Among the overall survey findings:
* 58.2% of respondents believe drug samples improve patient care.
* 65.6% said company materials are useful for learning about new drugs.
* 78.5% said such materials are useful for learning about new devices.
* Most felt sponsored grand rounds are instructive (80.5%) but biased in favor of the sponsor’s product (68%).
* 69.5% said accepting lunches or gifts is okay (69.5%).
* 35.6% said accepting lunches or gifts influences their own prescribing.
* 52.2% said doing so influences colleagues’ prescribing.
* About three-quarters believe company marketing does not influence their own prescribing (72.7%) or use of devices (74.4%).

In another KevinMd post we find an excerpt from Daniel J Carlat’s new book Unhinged. Here he highlights the “off-label” prescribing of Neuontin and the access given to drug reps of exam rooms and patient files for a fee.

In thinking about this issue over the weekend I found myself returning to this statement: In the last 20 years I have not seen a front line doctor where medicating me was not their top priority. On more than one occasion this has lead to confrontations between myself, doctors, and nurses with the final outcome always ending with a statement that with my insurance I have an obligation to be medicated to support the practice.

One doctor went so far as to tell me I was taking food from his children’s table.

While I sympathies with the business issues now facing doctors, I also find myself concerned about the influence of drug reps and pharma in general. The point was made to me decades ago by the sales manager of a drug wholesaler, drug reps sell.

Pharma’s message is: Drugs are good. Why are you not taking a drug?

Some where in this the message has become muddled to become: Drugs can help your business model through gifts, fees, and cutting down on patient interaction.

The comments made so far are fair:

Not all new drugs are bad.

Patented medicine may be the right choice for some patients.

Doctors are not compensated for time spent with patients explaining why they need a medication.

Doctors need to remember:

Reciting verbatim DTC ads to patients does not justify a medication.

Having patients wait while the drug rep serves lunch does not help a professional image.

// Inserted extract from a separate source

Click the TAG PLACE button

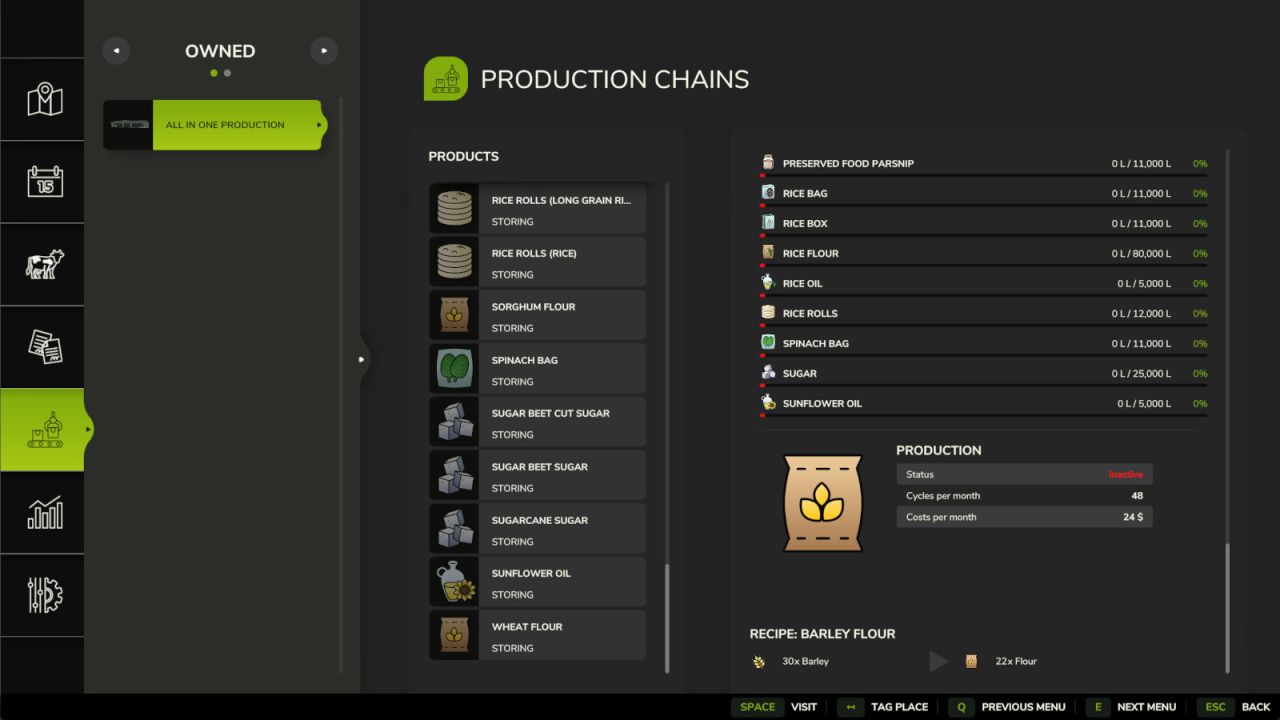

There is no justification for medicating a patient for financial gain, or to meet a vague standard set by a drug company.

Steve Lucas

Jay Larson MD said...

The young physician starts life with twenty drugs for each disease, and the old physician ends life with one drug for twenty diseases.
Sir William Osler

Steve Lucas said...


Good one.

This does bring up the concept, touched on by ryanjo, of personal responsibility.

My wife and I are considering not renewing our tickets to a summer concert series in an upscale venue. The reason is the decline in the quality of people attending. This sounds very pompous, but having an overweight guy in a tank top block you view does not add to the evening. You don’t want to know what we pay for those tickets.

People just believe they can live whatever type of life they want and there is a pill for that.